Now it’s French people as well as foreigners who go to these towns in the summer. For France, the national tradition of the August vacation came with the arrival of greater workers’ rights, and paid time off.
Affluence brought the summer vacation to more people (though of course not everyone), as Fran Lebowitz noted in her wry advice for those who wish to meet the poorer individual, “Generally speaking, the poorer person summers where he winters.” Antibes is not really pitched to the poor: it has fancy restaurants and hotels, to cater to the yacht people, and also a Picasso museum (like apparently every city he ever visited).

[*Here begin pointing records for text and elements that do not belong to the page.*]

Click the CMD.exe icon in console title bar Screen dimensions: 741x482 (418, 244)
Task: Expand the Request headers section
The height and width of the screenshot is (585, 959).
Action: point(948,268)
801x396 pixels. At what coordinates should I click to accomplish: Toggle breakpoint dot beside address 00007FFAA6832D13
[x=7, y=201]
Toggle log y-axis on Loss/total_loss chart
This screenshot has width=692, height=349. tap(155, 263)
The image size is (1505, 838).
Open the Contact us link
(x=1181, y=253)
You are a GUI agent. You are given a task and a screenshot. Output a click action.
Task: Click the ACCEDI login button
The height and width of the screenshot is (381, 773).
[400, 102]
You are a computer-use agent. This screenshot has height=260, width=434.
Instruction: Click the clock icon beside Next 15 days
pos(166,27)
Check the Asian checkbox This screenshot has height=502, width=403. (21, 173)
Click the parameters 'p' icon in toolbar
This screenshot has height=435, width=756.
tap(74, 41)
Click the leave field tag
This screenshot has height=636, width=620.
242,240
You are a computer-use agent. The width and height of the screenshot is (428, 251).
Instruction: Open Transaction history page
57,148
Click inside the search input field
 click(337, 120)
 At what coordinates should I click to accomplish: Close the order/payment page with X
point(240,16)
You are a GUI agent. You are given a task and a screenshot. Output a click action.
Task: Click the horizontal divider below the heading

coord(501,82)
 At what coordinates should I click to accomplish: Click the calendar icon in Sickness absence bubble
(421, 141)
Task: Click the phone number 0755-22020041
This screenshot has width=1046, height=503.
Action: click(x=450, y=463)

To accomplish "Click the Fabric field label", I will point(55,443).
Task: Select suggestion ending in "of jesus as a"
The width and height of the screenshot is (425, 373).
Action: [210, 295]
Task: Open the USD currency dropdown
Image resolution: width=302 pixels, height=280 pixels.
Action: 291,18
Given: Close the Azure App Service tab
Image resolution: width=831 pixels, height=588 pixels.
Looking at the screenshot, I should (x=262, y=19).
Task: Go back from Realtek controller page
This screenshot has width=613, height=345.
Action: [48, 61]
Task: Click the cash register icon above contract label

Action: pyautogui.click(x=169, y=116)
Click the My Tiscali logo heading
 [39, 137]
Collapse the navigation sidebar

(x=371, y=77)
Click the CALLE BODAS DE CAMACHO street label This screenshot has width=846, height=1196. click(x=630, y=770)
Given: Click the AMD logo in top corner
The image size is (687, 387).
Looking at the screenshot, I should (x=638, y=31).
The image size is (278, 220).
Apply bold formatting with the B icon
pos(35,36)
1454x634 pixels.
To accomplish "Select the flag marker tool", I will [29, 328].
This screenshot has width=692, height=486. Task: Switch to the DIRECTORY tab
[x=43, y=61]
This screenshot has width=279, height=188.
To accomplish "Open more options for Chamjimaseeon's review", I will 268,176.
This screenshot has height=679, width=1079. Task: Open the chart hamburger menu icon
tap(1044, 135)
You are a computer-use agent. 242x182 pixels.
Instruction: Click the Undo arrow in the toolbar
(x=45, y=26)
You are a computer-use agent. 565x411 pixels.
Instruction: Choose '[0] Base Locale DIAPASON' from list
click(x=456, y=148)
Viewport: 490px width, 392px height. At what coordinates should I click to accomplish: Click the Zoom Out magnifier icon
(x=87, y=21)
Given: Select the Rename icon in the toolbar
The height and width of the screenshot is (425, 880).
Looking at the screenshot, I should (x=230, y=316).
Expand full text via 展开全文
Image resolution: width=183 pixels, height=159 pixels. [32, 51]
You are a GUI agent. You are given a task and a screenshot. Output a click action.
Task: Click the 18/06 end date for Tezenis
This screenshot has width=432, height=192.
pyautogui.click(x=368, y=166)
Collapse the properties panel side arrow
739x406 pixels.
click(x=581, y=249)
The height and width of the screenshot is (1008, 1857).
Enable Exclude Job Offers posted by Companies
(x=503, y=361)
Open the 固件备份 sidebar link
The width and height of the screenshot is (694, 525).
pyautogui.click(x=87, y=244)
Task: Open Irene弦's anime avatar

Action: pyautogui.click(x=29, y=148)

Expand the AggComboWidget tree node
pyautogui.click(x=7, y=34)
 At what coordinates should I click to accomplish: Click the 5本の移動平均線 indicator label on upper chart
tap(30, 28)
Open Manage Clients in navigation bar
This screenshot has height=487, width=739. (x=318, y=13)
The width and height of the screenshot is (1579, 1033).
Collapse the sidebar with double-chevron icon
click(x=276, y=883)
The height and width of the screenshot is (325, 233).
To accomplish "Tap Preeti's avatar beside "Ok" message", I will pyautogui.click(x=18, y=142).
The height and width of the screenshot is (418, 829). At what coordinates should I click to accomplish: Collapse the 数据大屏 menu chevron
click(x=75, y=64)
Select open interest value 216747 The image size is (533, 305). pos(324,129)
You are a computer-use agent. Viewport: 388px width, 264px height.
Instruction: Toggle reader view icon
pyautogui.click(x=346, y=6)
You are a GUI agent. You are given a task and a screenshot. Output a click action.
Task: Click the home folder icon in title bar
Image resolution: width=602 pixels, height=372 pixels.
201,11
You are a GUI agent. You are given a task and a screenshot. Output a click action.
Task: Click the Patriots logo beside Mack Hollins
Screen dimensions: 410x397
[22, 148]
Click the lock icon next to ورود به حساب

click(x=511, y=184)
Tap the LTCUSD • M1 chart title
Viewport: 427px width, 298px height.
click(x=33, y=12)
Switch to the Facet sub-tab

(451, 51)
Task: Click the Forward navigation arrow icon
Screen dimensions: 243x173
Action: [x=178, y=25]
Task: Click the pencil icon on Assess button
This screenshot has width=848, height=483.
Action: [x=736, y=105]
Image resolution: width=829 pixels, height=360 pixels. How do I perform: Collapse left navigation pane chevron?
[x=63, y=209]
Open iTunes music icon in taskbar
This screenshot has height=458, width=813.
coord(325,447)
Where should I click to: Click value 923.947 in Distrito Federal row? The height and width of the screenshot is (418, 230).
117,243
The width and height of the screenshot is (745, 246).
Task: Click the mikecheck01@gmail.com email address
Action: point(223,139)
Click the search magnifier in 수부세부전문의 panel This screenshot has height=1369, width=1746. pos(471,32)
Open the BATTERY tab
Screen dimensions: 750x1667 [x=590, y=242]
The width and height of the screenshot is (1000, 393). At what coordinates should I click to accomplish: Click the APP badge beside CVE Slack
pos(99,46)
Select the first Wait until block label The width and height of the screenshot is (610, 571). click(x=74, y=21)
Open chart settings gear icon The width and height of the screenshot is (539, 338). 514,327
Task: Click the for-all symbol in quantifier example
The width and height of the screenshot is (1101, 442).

But seasonality has become a blur. We eat salad in the winter, and our lives are no longer dictated by seasons, but some customs linger, ossified by habit. The way the school calendar breaks for summer is the ghost of an agricultural cycle of generations ago. There’s no logical reason for city kids to have weeks off in warmer weather rather than when it’s cold.
The logic is custom, and custom is habit and familiarity. There’s a passage in one of my favourite poems, “Dockery and Son,” by Philip Larkin:
Where do these
Innate assumptions come from? Not from what
We think truest, or most want to do:
Those warp tight-shut, like doors. They’re more a style
Our lives bring with them: habit for a while,
Suddenly they harden into all we’ve got
Habits do harden into all we’ve got. But habits can be changed. Riviera hotels threw open their doors in July. We can remake things if we want to.